Support class inheritance (HAST-241)

Question

Support class inheritance (HAST-241)

Piedone opened this issue 4 years ago · comments

If classes are inherited from then the members of the base classes should be duplicated, just as if they were part of the child class. This is because otherwise the base members could be used from multiple locations at the same time concurrently and with different types for their "this" parameters.

Currently, base method calls aren't handled well either, the "this" parameter is not added for e.g. base.MyMethod().

However, polymorphism still wouldn't be supported (since e.g. variables and arrays need a static type) so this would only be partial support, and non-supported cases need to be handled and let fail gracefully.

Jira issue

FractalFir · Answer 1 · Sat Sep 30 2023 20:49:51 GMT+0800 (China Standard Time)

Since Hastlayer takes in a whole assembly as an input, it has all the info about parent/child classes, and their relationships.
Using this info, another approach to polymorphism can be used: tagged unions. This approach tends to not be used because it is less flexible (all child classes must be known at compile time), but this is not a problem with Hastalyer.
The unique advantage of using tagged unions, is that their layout and size is fully known at compile time (they are a static type).
In a tagged union, variants are distinguished by the tag. Choosing the tag value becomes a little bit more complex with multiple levels of inheritance, but I am going to start by describing the simplest, one-level case.

Different ways of implementing tagged unions

There are 2 ways to implement tagged unions, with different restrictions.

The least memory intensive involves reinterpreting the bytes after tag based on its value. This may be a bit problematic to implement in hardware, since bits of multiple fields would be mixed together. Boolean values, which occupy 1 bit in hardware, make this even messier. I am not entirely sure if this approach is even possible. This is how such tagged union roughly looks like:

using System.Runtime.InteropServices;
[StructLayout(LayoutKind.Explicit)]
struct PolimoprhicClass{
    [FieldOffset(0)]
    // Tag, big enough to give every derived type uniquie ID. 
    // May need to be bigger if there is a lot of derived classes.
    byte tag;
    // All fields sizeof(tag) bytes after the tag
    // Type representing the Base Class
    struct BaseClass{
        int base_field;
    }
    //Starts at byte offset sizeof(tag), overlaps with other variants
    [FieldOffset(1)]
    BaseClass baseClass;
    // Type representing the Derived Class A
    struct DerivedClassA{
        int base_field;
        float child_field_a;
    }
    //Starts at byte offset sizeof(tag), overlaps with other variants
    [FieldOffset(1)]
    DerivedClassA derivedClassA;
    // Type representing the Derived Class B
    struct DerivedClassB{
        int base_field;
        int child_field_b;
    }
    //Starts at byte offset sizeof(tag), overlaps with other variants
    [FieldOffset(1)]
    DerivedClassA derivedClassB;
}

This is the most effort intensive option, and it is only the best in terms of memory usage. The comingling of fields could also make certain hardware optimizations harder.

- - - - - - -

#### Stated task 1:
In the Hastlayer inheritance thread, why is the usual drawback of tagged unions not a problem for Hastlayer? Answer in one to three sentences.
#### Stated task 2:
Pick up the Hastlayer inheritance thread after its last sentence and keep writing.

#### Data shown:
- - - - - - -

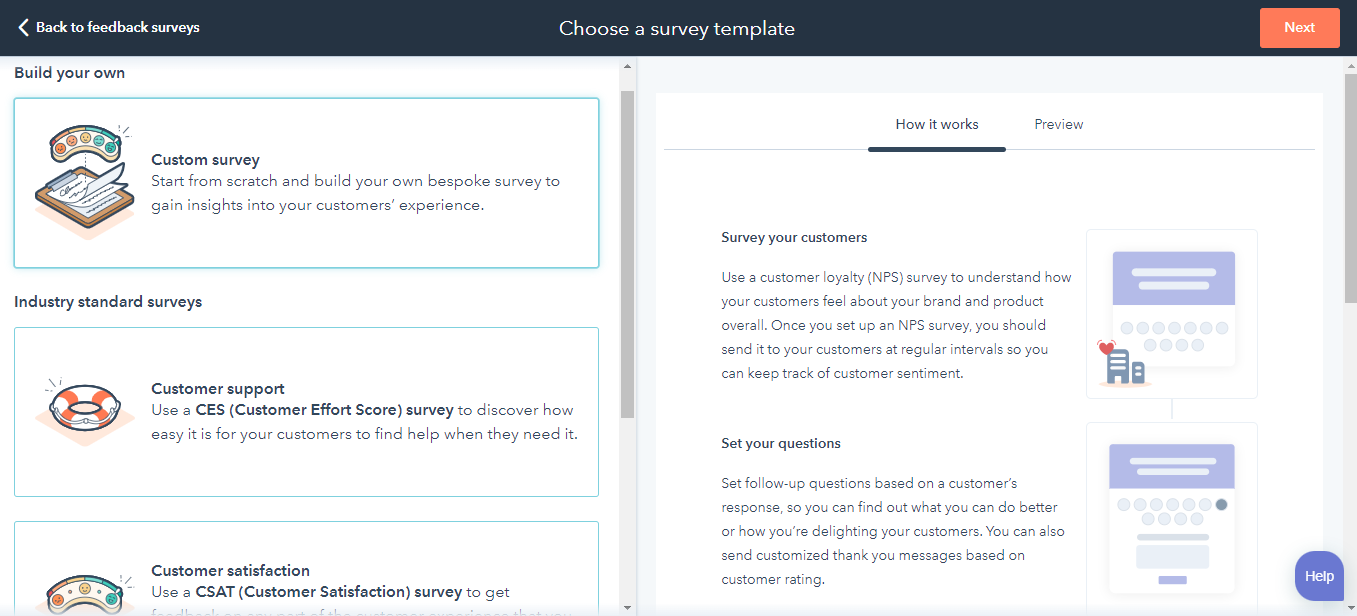Click the heart icon in the NPS preview illustration
The height and width of the screenshot is (616, 1357).
tap(1105, 347)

- - - - - - -

#### Right answer 1:
Tagged unions are usually avoided because every child class must be known at compile time. Hastlayer takes a whole assembly as input, so it already has all the information about parent and child classes and how they relate.

#### Right answer 2:
Another approach is allowing only fields with matching types to overlap. This can be more space/memory intensive, but does not involve fields of different types overlapping. It avoids situations where a field shares space with parts of other fields. This is an example on how that could work, with original, polymorphic C# code, and transformed code with static types.

using System;
// Example polimorphic code:
class Animal{
    public int age;
    public virtual void Descibe(){
        Console.WriteLine("This is an animal.");
    }
    public Animal(int age){
        this.age = age;
    }
}
class Snake:Animal{
    int length;
    bool hasVenom;
    public override void Descibe(){
        Console.WriteLine($"This is a {length} cm snake. Does it have venom:{hasVenom}.");
    }
    public Snake(int age,int length,bool hasVenom):base(age){
        this.length = length;
        this.hasVenom = hasVenom;
    }
}
class Dog:Animal{
    int height;
    float happines;
    public override void Descibe(){
        Console.WriteLine($"Woof. I am a {height} cm dog, and my happines is {happines}");
    }
    public Dog(int age,int height,float happines):base(age){
        this.height = height;
        this.happines = happines;
    }
}

This code is functionally equivalent to the polymorphic code above, and is something Hastlayer should have no issues turning into FPGAs. Hastalyer could be doing something similar to this on CIL assemblies.

enum AnimalType{
    Animal,
    Snake,
    Dog,
}
class PolimorphicAnimal{
    AnimalType unionTag;
    // Fields of the base class
    int age;
    // Fields `height` of `Dog` and `length` of `Snake` have the same type.
    // We can use one field to store them both.
    int length_or_height;
    // Those fields have different types, so there could be some issues storing them togther.
    bool hasVenom;
    float happines;
    void Descibe(){
        // "Virtual" method chosen based on tag. I had inlined the bodies of those methods for brevity,
        // but real implementation could call a method based on the tag.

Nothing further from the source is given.